#### Excerpted passage
----

### Preprocessing

In [1]:
import pandas as pd
import numpy as np
import re
import nltk
from nltk.corpus import stopwords
from nltk.tokenize import word_tokenize
from nltk.stem import WordNetLemmatizer
from gensim.models import Word2Vec
from keras.preprocessing.sequence import pad_sequences

import torch
import torch.nn as nn
import torch.nn.functional as F
from torch.utils.data import DataLoader, TensorDataset
from cnn import TextCNN
device = torch.device('cuda' if torch.cuda.is_available() else 'cpu')





In [2]:
# Functions
# Data Cleaning and Preprocessing
def clean_text(text):
    text = text.lower()  # Lowercasing
    text = re.sub(r'[^\w\s]', '', text)  # Remove punctuation
    return text

def tokenize_and_lemmatize(text):
    tokens = word_tokenize(text)

----

#### Instructions to follow
Please say whether each statement agrees with the preprocessing notebook excerpt above, answering yes or no and quoting the code that decides it. (a) The clean_text function converts text to lowercase. (b) The device is always set to 'cuda'. (c) TextCNN is imported from keras.

#### Dataset section
----

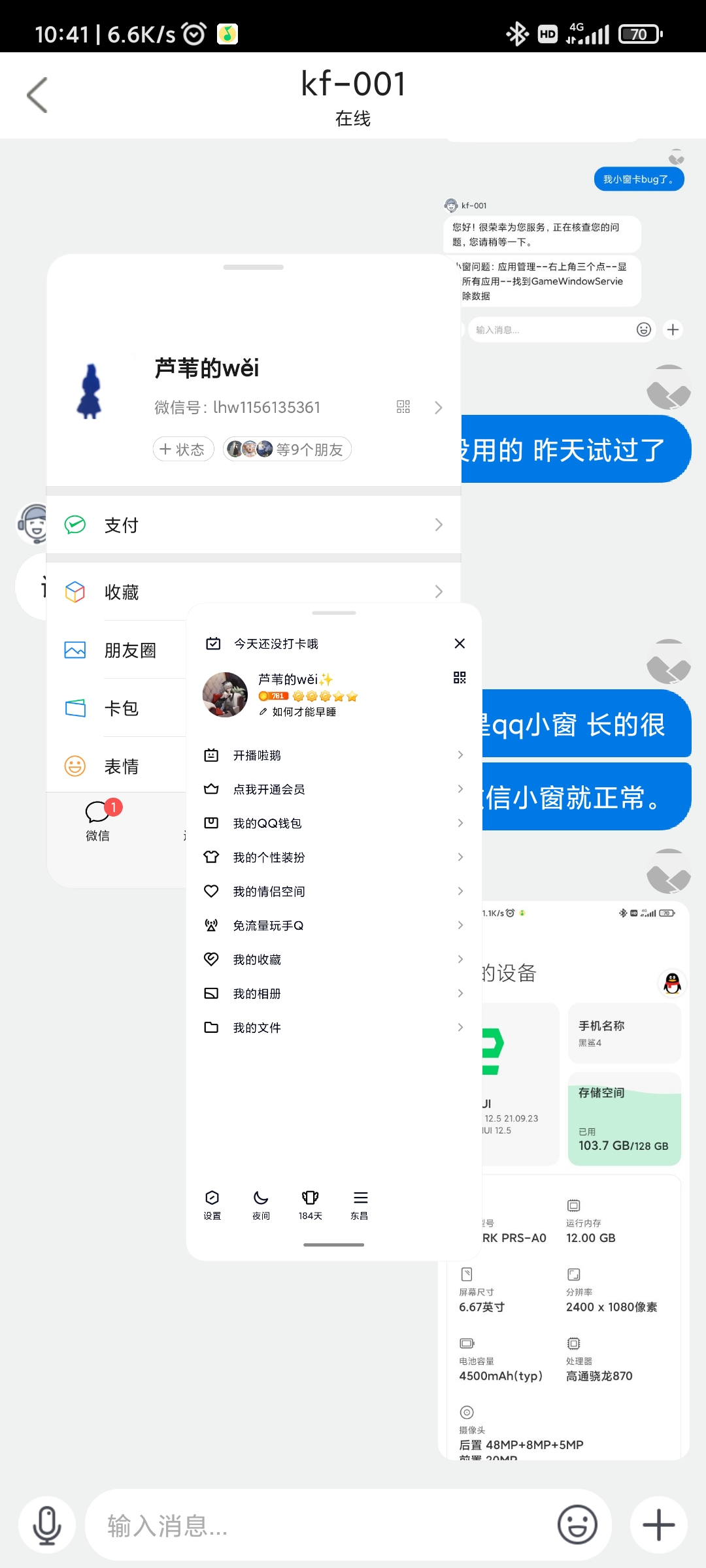Open 我的个性装扮 row
This screenshot has height=1568, width=706.
click(x=333, y=857)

----

#### Result below
(a) Yes: "text = text.lower()  # Lowercasing"
(b) No: "device = torch.device('cuda' if torch.cuda.is_available() else 'cpu')"
(c) No: "from cnn import TextCNN"